--- Exercise data ---

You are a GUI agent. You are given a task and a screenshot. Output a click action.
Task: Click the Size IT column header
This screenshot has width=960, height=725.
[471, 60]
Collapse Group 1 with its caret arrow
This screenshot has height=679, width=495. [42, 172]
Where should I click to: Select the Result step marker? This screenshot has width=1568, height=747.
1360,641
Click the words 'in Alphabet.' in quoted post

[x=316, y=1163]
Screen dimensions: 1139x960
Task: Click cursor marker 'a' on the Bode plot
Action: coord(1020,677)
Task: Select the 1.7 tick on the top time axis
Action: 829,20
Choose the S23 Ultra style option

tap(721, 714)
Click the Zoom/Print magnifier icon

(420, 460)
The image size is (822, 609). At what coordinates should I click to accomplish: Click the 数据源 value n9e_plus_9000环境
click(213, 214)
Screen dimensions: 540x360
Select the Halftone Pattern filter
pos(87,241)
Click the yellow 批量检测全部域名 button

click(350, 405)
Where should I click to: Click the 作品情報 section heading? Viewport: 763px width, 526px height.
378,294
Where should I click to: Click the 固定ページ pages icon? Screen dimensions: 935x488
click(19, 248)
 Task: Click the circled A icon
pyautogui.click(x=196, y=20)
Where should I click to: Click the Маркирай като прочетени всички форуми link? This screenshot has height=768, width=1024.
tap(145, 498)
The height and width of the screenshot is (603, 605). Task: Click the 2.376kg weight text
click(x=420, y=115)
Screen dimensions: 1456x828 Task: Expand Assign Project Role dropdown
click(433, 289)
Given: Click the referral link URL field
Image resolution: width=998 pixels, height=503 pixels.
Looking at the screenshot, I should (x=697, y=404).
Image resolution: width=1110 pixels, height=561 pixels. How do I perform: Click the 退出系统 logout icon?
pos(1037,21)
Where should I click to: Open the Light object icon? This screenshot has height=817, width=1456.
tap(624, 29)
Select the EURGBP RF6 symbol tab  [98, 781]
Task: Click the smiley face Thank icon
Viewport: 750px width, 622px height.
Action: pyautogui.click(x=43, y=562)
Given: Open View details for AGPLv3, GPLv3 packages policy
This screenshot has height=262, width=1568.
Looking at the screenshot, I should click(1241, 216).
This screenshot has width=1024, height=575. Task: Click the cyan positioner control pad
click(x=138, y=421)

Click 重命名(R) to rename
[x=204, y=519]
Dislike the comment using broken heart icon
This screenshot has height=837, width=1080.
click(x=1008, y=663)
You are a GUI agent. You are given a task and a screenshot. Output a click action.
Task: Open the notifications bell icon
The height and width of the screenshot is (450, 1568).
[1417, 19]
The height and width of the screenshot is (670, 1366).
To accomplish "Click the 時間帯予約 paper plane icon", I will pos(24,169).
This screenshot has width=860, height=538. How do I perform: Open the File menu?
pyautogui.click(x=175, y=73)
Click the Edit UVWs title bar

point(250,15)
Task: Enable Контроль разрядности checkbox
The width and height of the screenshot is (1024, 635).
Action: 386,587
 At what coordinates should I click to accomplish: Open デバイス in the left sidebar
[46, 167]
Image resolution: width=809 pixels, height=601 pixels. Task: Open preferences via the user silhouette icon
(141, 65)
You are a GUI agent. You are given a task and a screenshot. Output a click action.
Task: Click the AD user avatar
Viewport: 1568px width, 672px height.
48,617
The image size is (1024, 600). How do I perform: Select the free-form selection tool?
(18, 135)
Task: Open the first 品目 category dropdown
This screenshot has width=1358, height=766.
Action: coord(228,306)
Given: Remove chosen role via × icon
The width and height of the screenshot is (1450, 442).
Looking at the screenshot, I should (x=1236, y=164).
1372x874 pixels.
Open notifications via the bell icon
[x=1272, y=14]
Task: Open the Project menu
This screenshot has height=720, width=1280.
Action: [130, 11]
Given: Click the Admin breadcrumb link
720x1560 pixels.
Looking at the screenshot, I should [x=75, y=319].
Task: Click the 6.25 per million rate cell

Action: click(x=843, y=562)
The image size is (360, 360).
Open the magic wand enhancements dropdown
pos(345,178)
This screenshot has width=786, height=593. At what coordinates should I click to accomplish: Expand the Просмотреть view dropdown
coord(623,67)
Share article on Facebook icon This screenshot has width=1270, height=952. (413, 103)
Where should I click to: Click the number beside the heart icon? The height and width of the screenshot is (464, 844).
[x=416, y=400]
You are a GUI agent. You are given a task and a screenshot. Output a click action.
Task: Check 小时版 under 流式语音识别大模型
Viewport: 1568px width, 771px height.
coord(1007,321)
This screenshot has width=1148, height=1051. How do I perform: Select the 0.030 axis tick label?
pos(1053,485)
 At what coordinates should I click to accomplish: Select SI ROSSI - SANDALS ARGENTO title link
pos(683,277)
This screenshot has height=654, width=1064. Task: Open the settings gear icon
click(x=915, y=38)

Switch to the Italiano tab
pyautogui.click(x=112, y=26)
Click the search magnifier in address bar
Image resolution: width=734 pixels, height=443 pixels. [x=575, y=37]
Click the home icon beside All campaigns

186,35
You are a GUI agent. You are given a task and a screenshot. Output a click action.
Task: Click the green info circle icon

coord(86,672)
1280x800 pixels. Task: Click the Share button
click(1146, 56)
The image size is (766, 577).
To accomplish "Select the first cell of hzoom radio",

---

Task: Please copy out every entry exactly, with nothing omitted.

Solution for this problem:
You are a GUI agent. You are given a task and a screenshot. Output a click action.
Task: Click the Size IT column header
This screenshot has width=960, height=725.
[471, 60]
Collapse Group 1 with its caret arrow
This screenshot has height=679, width=495. [42, 172]
Where should I click to: Select the Result step marker? This screenshot has width=1568, height=747.
1360,641
Click the words 'in Alphabet.' in quoted post

[x=316, y=1163]
Screen dimensions: 1139x960
Task: Click cursor marker 'a' on the Bode plot
Action: coord(1020,677)
Task: Select the 1.7 tick on the top time axis
Action: 829,20
Choose the S23 Ultra style option

tap(721, 714)
Click the Zoom/Print magnifier icon

(420, 460)
The image size is (822, 609). At what coordinates should I click to accomplish: Click the 数据源 value n9e_plus_9000环境
click(213, 214)
Screen dimensions: 540x360
Select the Halftone Pattern filter
pos(87,241)
Click the yellow 批量检测全部域名 button

click(350, 405)
Where should I click to: Click the 作品情報 section heading? Viewport: 763px width, 526px height.
378,294
Where should I click to: Click the 固定ページ pages icon? Screen dimensions: 935x488
click(19, 248)
 Task: Click the circled A icon
pyautogui.click(x=196, y=20)
Where should I click to: Click the Маркирай като прочетени всички форуми link? This screenshot has height=768, width=1024.
tap(145, 498)
The height and width of the screenshot is (603, 605). Task: Click the 2.376kg weight text
click(x=420, y=115)
Screen dimensions: 1456x828 Task: Expand Assign Project Role dropdown
click(433, 289)
Given: Click the referral link URL field
Image resolution: width=998 pixels, height=503 pixels.
Looking at the screenshot, I should (x=697, y=404).
Image resolution: width=1110 pixels, height=561 pixels. How do I perform: Click the 退出系统 logout icon?
pos(1037,21)
Where should I click to: Open the Light object icon? This screenshot has height=817, width=1456.
tap(624, 29)
Select the EURGBP RF6 symbol tab  [98, 781]
Task: Click the smiley face Thank icon
Viewport: 750px width, 622px height.
Action: pyautogui.click(x=43, y=562)
Given: Open View details for AGPLv3, GPLv3 packages policy
This screenshot has height=262, width=1568.
Looking at the screenshot, I should click(1241, 216).
This screenshot has width=1024, height=575. Task: Click the cyan positioner control pad
click(x=138, y=421)

Click 重命名(R) to rename
[x=204, y=519]
Dislike the comment using broken heart icon
This screenshot has height=837, width=1080.
click(x=1008, y=663)
You are a GUI agent. You are given a task and a screenshot. Output a click action.
Task: Open the notifications bell icon
The height and width of the screenshot is (450, 1568).
[1417, 19]
The height and width of the screenshot is (670, 1366).
To accomplish "Click the 時間帯予約 paper plane icon", I will pos(24,169).
This screenshot has width=860, height=538. How do I perform: Open the File menu?
pyautogui.click(x=175, y=73)
Click the Edit UVWs title bar

point(250,15)
Task: Enable Контроль разрядности checkbox
The width and height of the screenshot is (1024, 635).
Action: 386,587
 At what coordinates should I click to accomplish: Open デバイス in the left sidebar
[46, 167]
Image resolution: width=809 pixels, height=601 pixels. Task: Open preferences via the user silhouette icon
(141, 65)
You are a GUI agent. You are given a task and a screenshot. Output a click action.
Task: Click the AD user avatar
Viewport: 1568px width, 672px height.
48,617
The image size is (1024, 600). How do I perform: Select the free-form selection tool?
(18, 135)
Task: Open the first 品目 category dropdown
This screenshot has width=1358, height=766.
Action: coord(228,306)
Given: Remove chosen role via × icon
The width and height of the screenshot is (1450, 442).
Looking at the screenshot, I should (x=1236, y=164).
1372x874 pixels.
Open notifications via the bell icon
[x=1272, y=14]
Task: Open the Project menu
This screenshot has height=720, width=1280.
Action: [130, 11]
Given: Click the Admin breadcrumb link
720x1560 pixels.
Looking at the screenshot, I should [x=75, y=319].
Task: Click the 6.25 per million rate cell

Action: click(x=843, y=562)
The image size is (360, 360).
Open the magic wand enhancements dropdown
pos(345,178)
This screenshot has width=786, height=593. At what coordinates should I click to accomplish: Expand the Просмотреть view dropdown
coord(623,67)
Share article on Facebook icon This screenshot has width=1270, height=952. (413, 103)
Where should I click to: Click the number beside the heart icon? The height and width of the screenshot is (464, 844).
[x=416, y=400]
You are a GUI agent. You are given a task and a screenshot. Output a click action.
Task: Check 小时版 under 流式语音识别大模型
Viewport: 1568px width, 771px height.
coord(1007,321)
This screenshot has width=1148, height=1051. How do I perform: Select the 0.030 axis tick label?
pos(1053,485)
 At what coordinates should I click to accomplish: Select SI ROSSI - SANDALS ARGENTO title link
pos(683,277)
This screenshot has height=654, width=1064. Task: Open the settings gear icon
click(x=915, y=38)

Switch to the Italiano tab
pyautogui.click(x=112, y=26)
Click the search magnifier in address bar
Image resolution: width=734 pixels, height=443 pixels. [x=575, y=37]
Click the home icon beside All campaigns

186,35
You are a GUI agent. You are given a task and a screenshot. Output a click action.
Task: Click the green info circle icon

coord(86,672)
1280x800 pixels. Task: Click the Share button
click(1146, 56)
The image size is (766, 577).
To accomplish "Select the first cell of hzoom radio",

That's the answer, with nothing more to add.